Dari sisi permodalan, TUGU mencatatkan Risk Based Capital (RBC) sebesar 410,9 persen pada 2025, jauh di atas ketentuan minimum regulator sebesar 120 persen, memberikan ruang untuk menopang ekspansi bisnis dan menyerap risiko underwriting.
Riset tersebut juga menyoroti keberhasilan TUGU dalam mempertahankan rating internasional AM Best A- selama delapan tahun berturut-turut, memperkuat kredibilitas perseroan di mata insured maupun reasuransi global, khususnya pada segmen energi dan marine.

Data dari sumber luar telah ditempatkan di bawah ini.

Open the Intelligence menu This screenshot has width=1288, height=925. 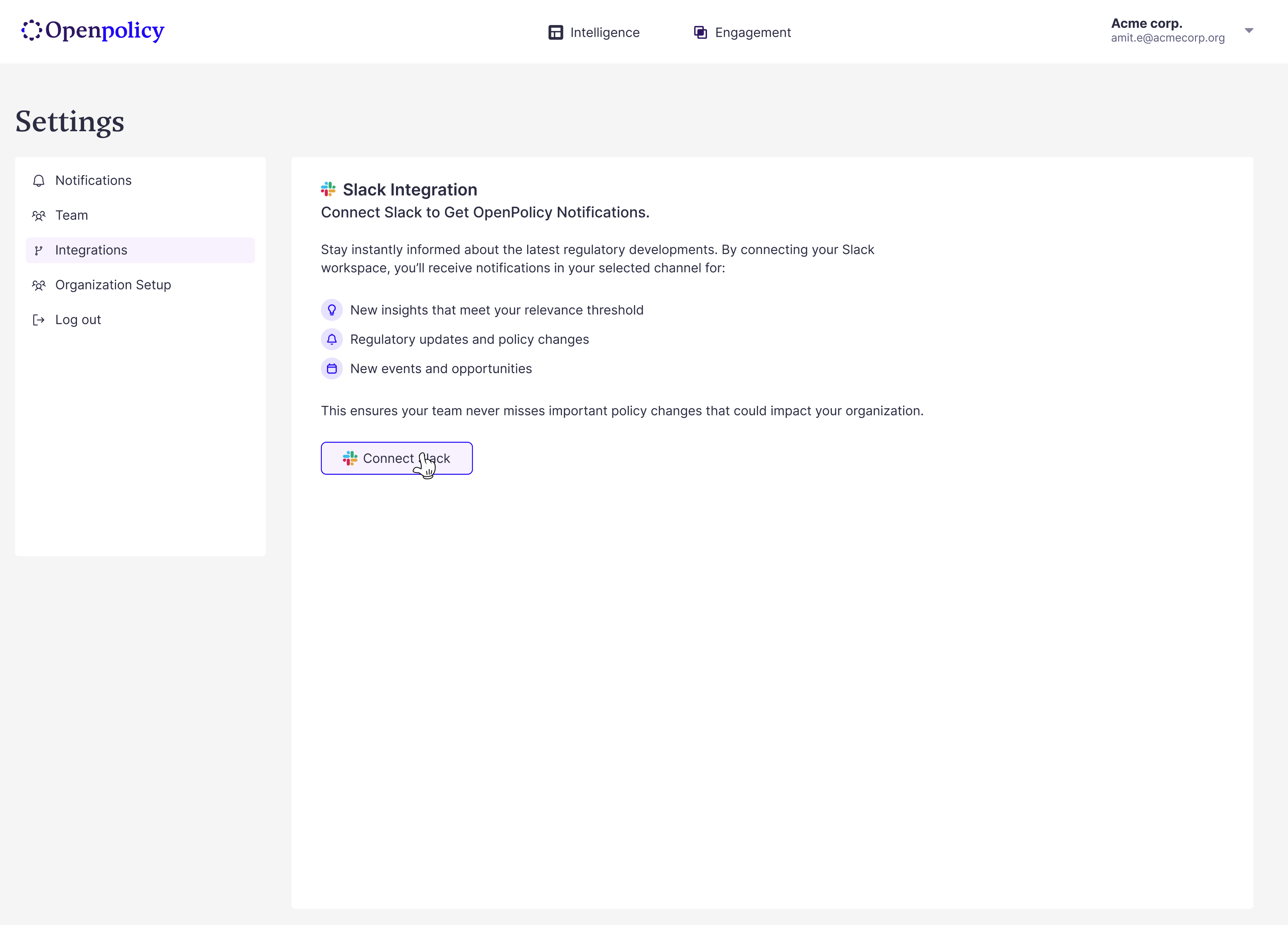[604, 32]
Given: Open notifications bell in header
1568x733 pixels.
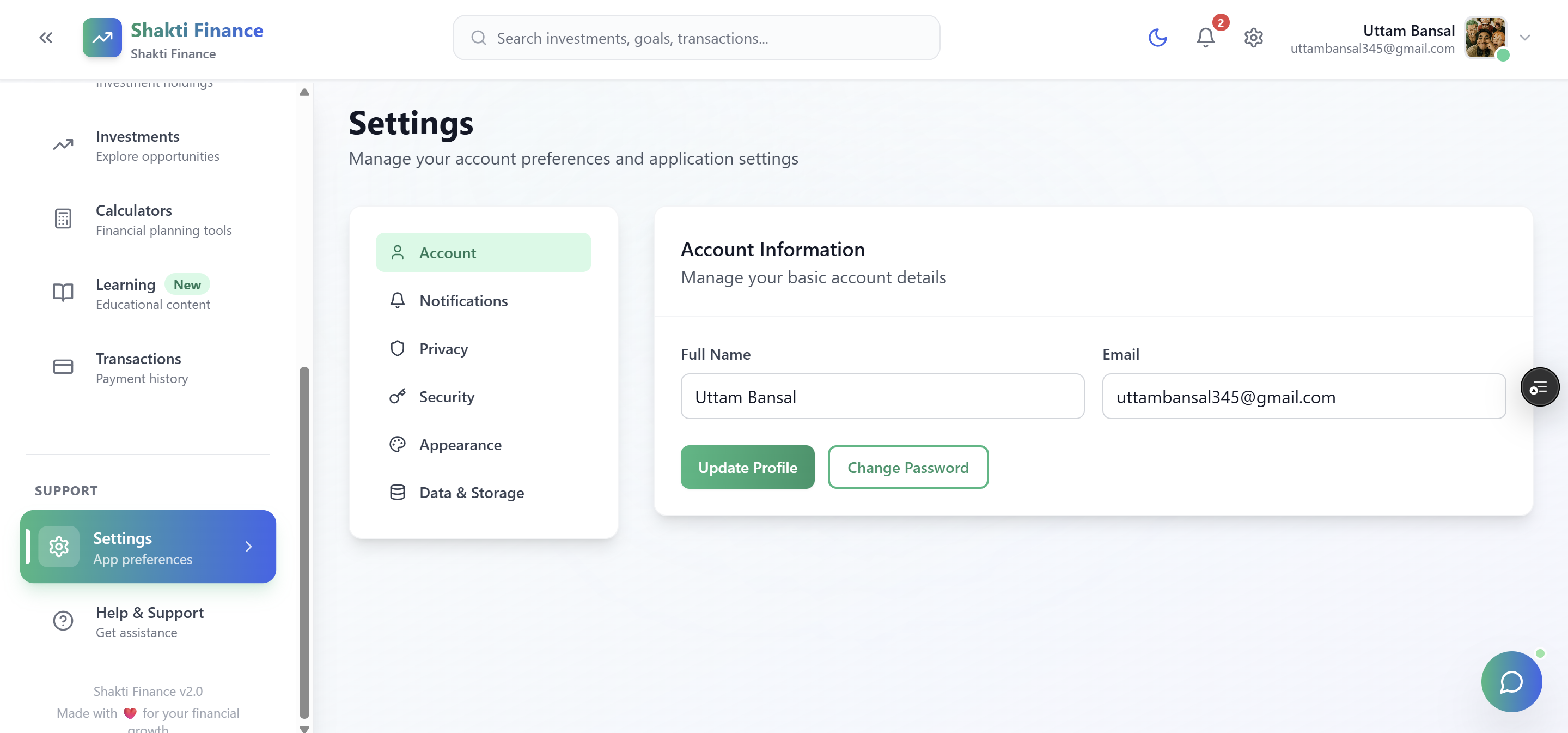Looking at the screenshot, I should (x=1205, y=38).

“Di tengah meningkatnya ketidakpastian geopolitik global, manajemen tetap menerapkan prudent underwriting dengan fokus pada proyek yang memiliki profil risk-reward atraktif serta menjaga kerja sama dengan reasuransi global berperingkat minimal A- untuk mempertahankan kapasitas dan pricing yang kompetitif," tulis riset tersebut.
Di sisi lain, riset tersebut juga turut mengulas rencana Danantara untuk mengonsolidasikan sekitar 15 perusahaan asuransi BUMN menjadi tiga holding utama (jiwa, umum, serta reasuransi/ kredit) pada 2026.
Menurutnya, dalam konteks tersebut, aspek keberlanjutan hubungan strategis antara Pertamina sebagai pemegang saham pengendali dengan TUGU sebagai asuransi energi nasional juga menjadi faktor yang patut dipertimbangkan dalam desain model konsolidasi.
Nur mempertahankan rekomendasi BUY untuk saham TUGU dengan fair value Rp1.740/saham. “Penilaian ini didasarkan pada Dividend Discount Model serta valuasi relatif, dengan posisi P/B saat ini masih berada di bawah rata-rata +1 standar deviasi P/B lima tahun sebesar 0,47x," katanya.